** EXERCISE DATA **
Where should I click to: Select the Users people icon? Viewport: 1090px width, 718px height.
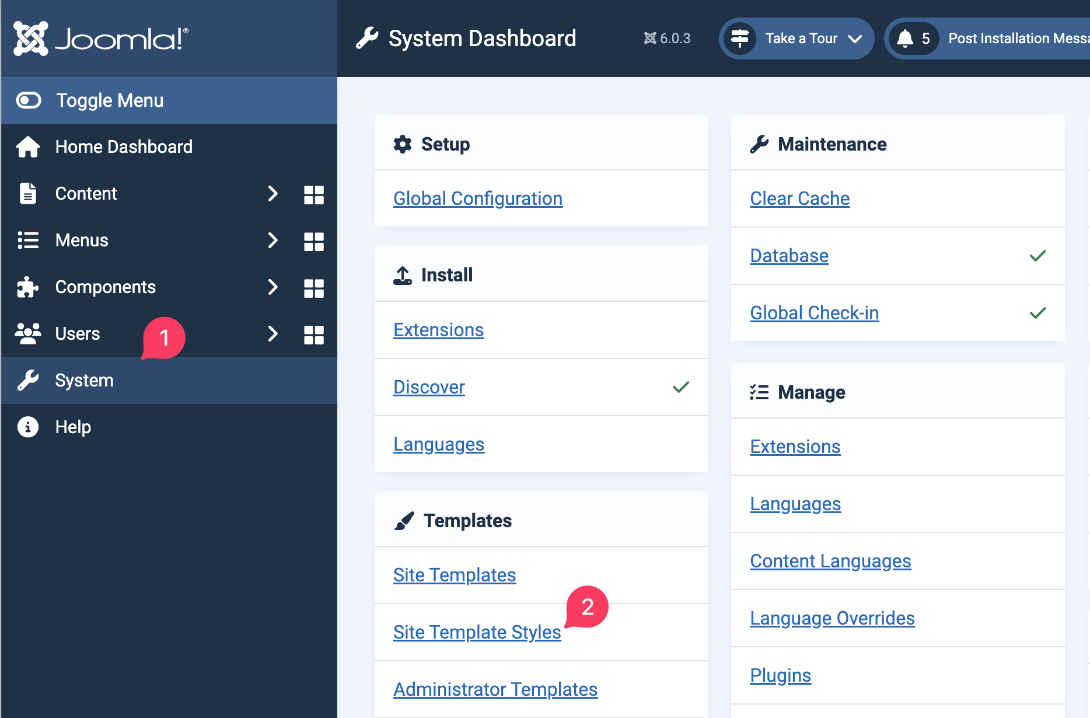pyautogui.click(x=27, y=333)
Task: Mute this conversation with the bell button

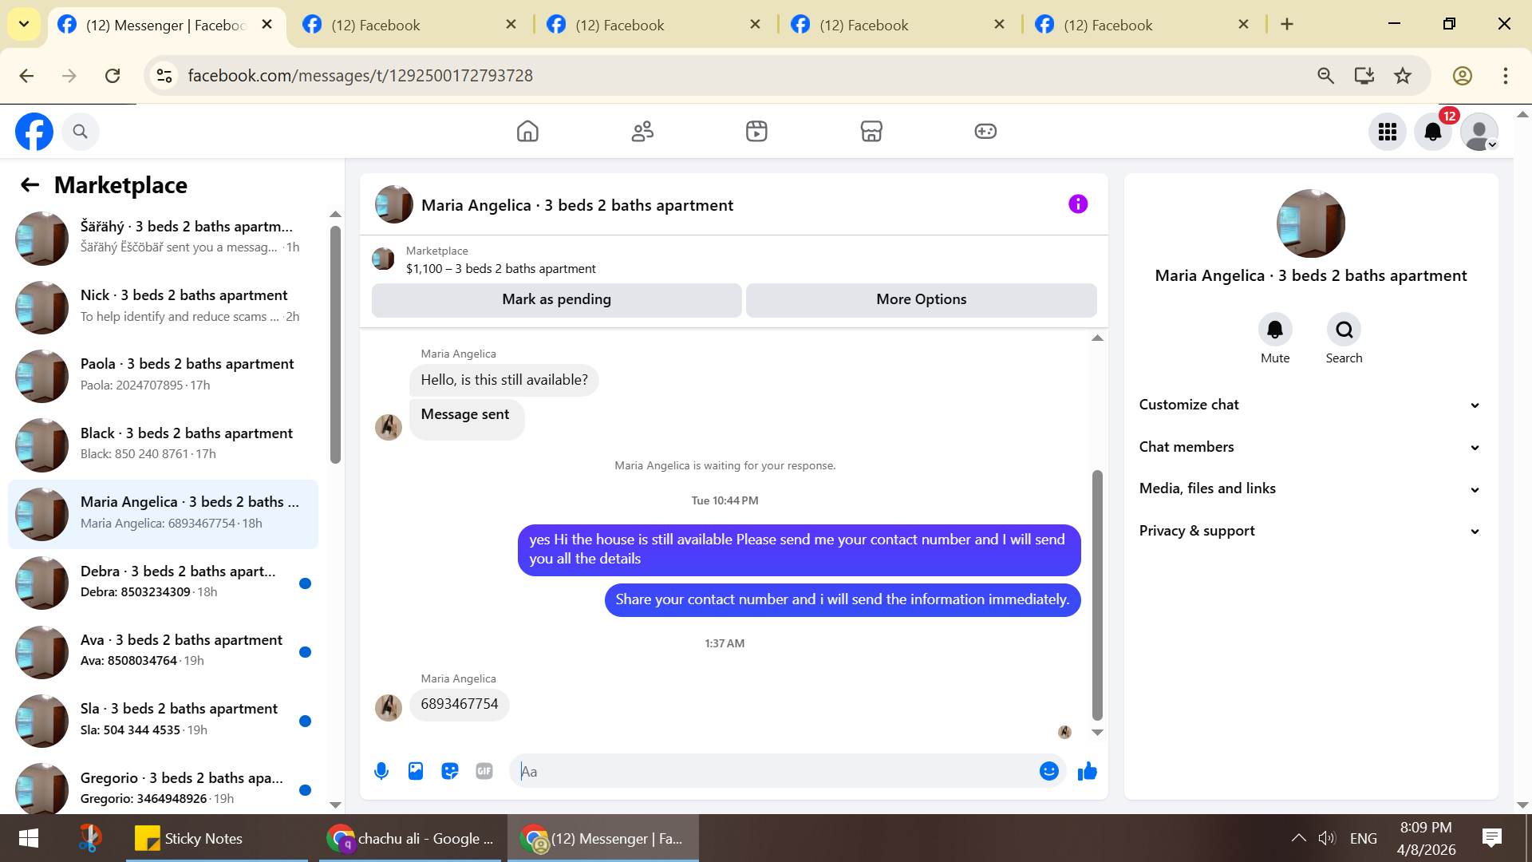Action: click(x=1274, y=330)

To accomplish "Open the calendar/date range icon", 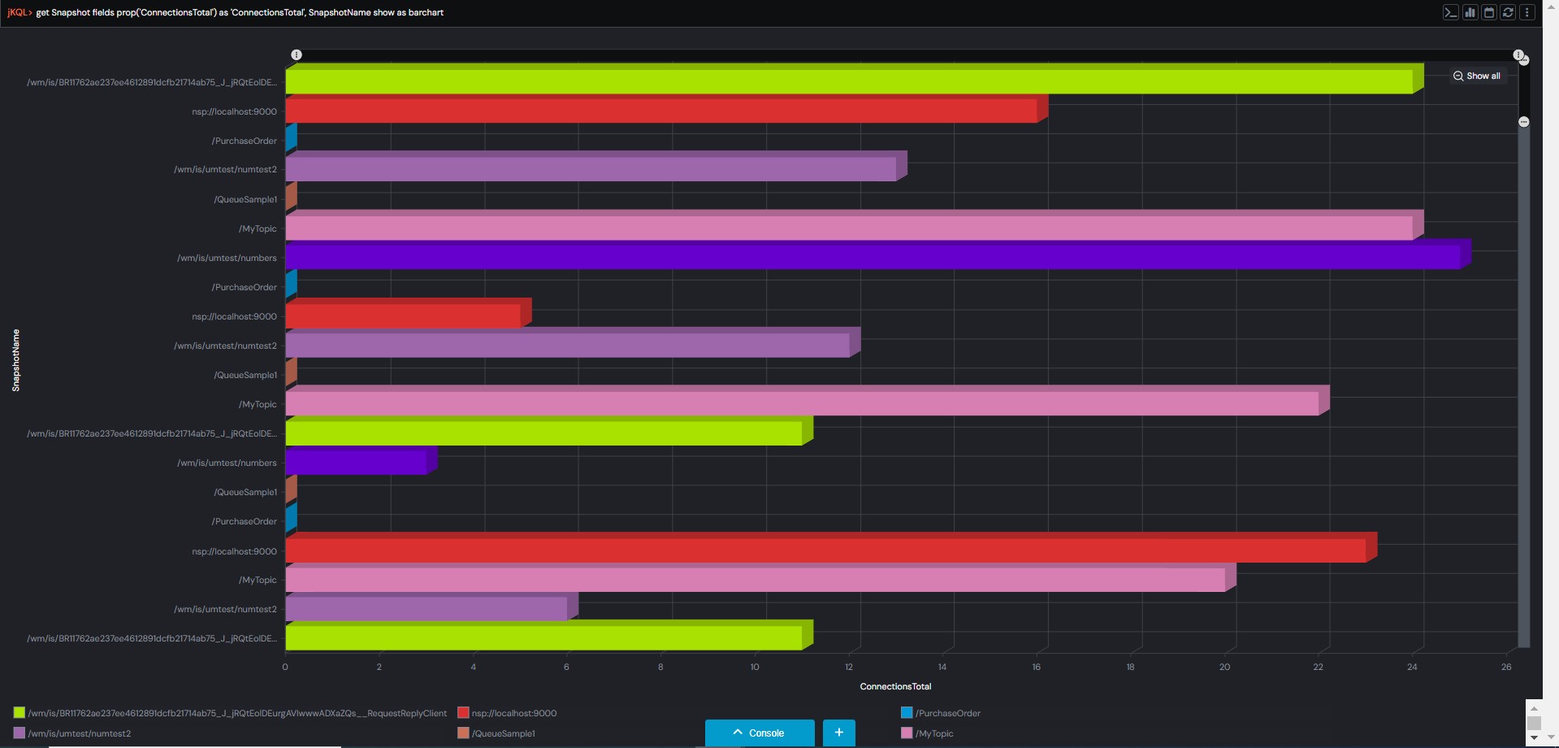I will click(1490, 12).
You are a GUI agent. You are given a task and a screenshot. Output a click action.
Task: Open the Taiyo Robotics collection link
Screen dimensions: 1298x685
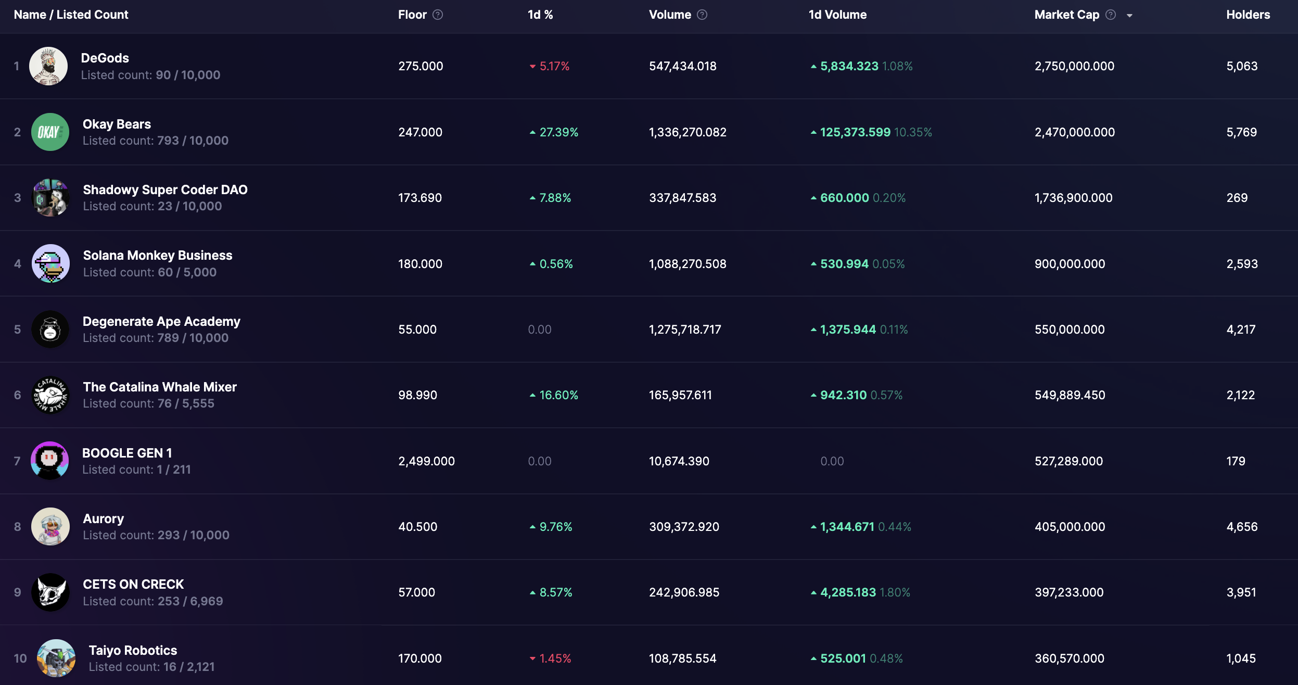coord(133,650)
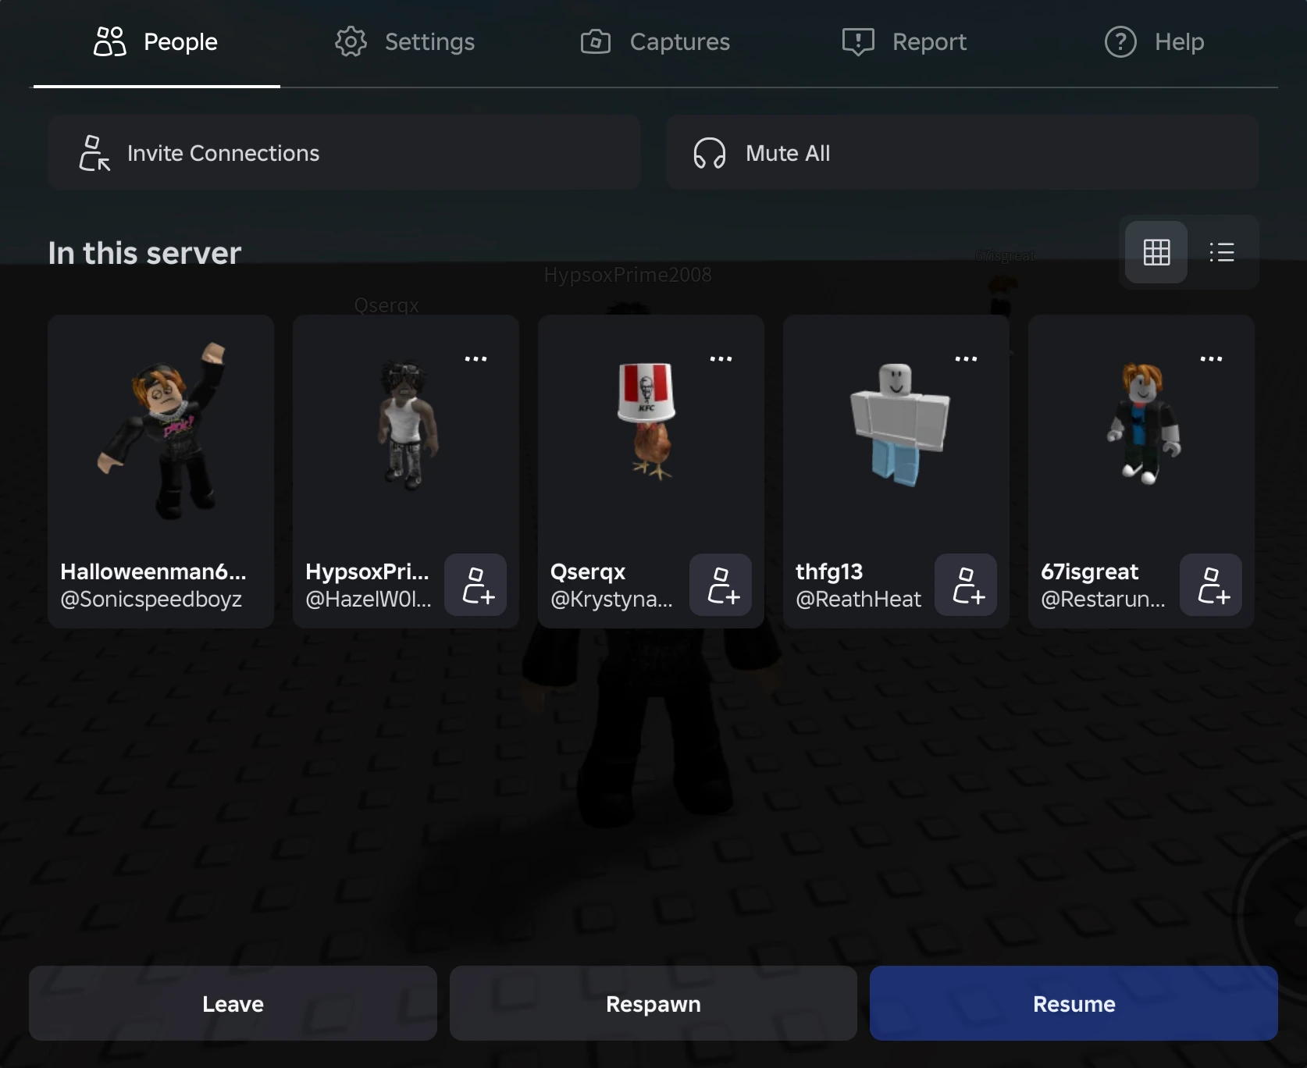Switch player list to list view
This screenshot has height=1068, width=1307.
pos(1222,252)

** THE TASK **
Your output should be the lines from the line containing "Task: Open the Taiyo Robotics collection link" through the last line of the listing above, restated exactly, with no pictures among them.

** SOLUTION BELOW **
Task: Open the Taiyo Robotics collection link
Screen dimensions: 1298x685
coord(133,650)
Switch player list to list view
This screenshot has height=1068, width=1307.
pos(1222,252)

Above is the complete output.